[Entries on locating words and elements]
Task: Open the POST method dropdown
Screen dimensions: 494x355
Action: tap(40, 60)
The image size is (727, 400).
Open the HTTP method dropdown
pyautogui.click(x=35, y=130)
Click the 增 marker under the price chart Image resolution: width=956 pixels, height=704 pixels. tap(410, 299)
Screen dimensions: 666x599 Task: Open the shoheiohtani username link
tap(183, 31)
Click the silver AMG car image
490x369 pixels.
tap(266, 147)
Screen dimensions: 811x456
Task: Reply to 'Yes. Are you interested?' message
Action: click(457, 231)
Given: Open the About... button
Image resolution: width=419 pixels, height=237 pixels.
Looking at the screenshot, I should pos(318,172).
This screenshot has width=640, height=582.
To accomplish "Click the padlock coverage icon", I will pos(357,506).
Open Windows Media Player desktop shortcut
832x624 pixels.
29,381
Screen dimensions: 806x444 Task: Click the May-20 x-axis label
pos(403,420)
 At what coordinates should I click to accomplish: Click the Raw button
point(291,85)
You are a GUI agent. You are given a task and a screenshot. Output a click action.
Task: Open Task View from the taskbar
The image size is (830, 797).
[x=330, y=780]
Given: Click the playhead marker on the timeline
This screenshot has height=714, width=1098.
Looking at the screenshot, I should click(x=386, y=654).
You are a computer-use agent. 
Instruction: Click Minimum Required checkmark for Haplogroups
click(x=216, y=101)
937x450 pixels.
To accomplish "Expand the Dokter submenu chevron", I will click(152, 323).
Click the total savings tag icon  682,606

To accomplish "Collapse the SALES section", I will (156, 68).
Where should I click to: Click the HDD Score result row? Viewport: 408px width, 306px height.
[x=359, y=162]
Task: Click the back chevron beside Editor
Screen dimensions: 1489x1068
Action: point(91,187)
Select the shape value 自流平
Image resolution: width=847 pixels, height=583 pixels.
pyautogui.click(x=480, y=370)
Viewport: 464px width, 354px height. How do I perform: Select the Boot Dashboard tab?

_Objective:_ Reproduce all of the data above word for word and line for line, leaving nothing out and changing nothing.

_Task response:_
Task: Open the POST method dropdown
Screen dimensions: 494x355
Action: tap(40, 60)
The image size is (727, 400).
Open the HTTP method dropdown
pyautogui.click(x=35, y=130)
Click the 增 marker under the price chart Image resolution: width=956 pixels, height=704 pixels. tap(410, 299)
Screen dimensions: 666x599 Task: Open the shoheiohtani username link
tap(183, 31)
Click the silver AMG car image
490x369 pixels.
tap(266, 147)
Screen dimensions: 811x456
Task: Reply to 'Yes. Are you interested?' message
Action: click(457, 231)
Given: Open the About... button
Image resolution: width=419 pixels, height=237 pixels.
Looking at the screenshot, I should pos(318,172).
This screenshot has width=640, height=582.
To accomplish "Click the padlock coverage icon", I will pos(357,506).
Open Windows Media Player desktop shortcut
832x624 pixels.
29,381
Screen dimensions: 806x444 Task: Click the May-20 x-axis label
pos(403,420)
 At what coordinates should I click to accomplish: Click the Raw button
point(291,85)
You are a GUI agent. You are given a task and a screenshot. Output a click action.
Task: Open Task View from the taskbar
The image size is (830, 797).
[x=330, y=780]
Given: Click the playhead marker on the timeline
This screenshot has height=714, width=1098.
Looking at the screenshot, I should click(x=386, y=654).
You are a computer-use agent. 
Instruction: Click Minimum Required checkmark for Haplogroups
click(x=216, y=101)
937x450 pixels.
To accomplish "Expand the Dokter submenu chevron", I will click(152, 323).
Click the total savings tag icon  682,606

To accomplish "Collapse the SALES section", I will (156, 68).
Where should I click to: Click the HDD Score result row? Viewport: 408px width, 306px height.
[x=359, y=162]
Task: Click the back chevron beside Editor
Screen dimensions: 1489x1068
Action: point(91,187)
Select the shape value 自流平
Image resolution: width=847 pixels, height=583 pixels.
pyautogui.click(x=480, y=370)
Viewport: 464px width, 354px height. How do I perform: Select the Boot Dashboard tab?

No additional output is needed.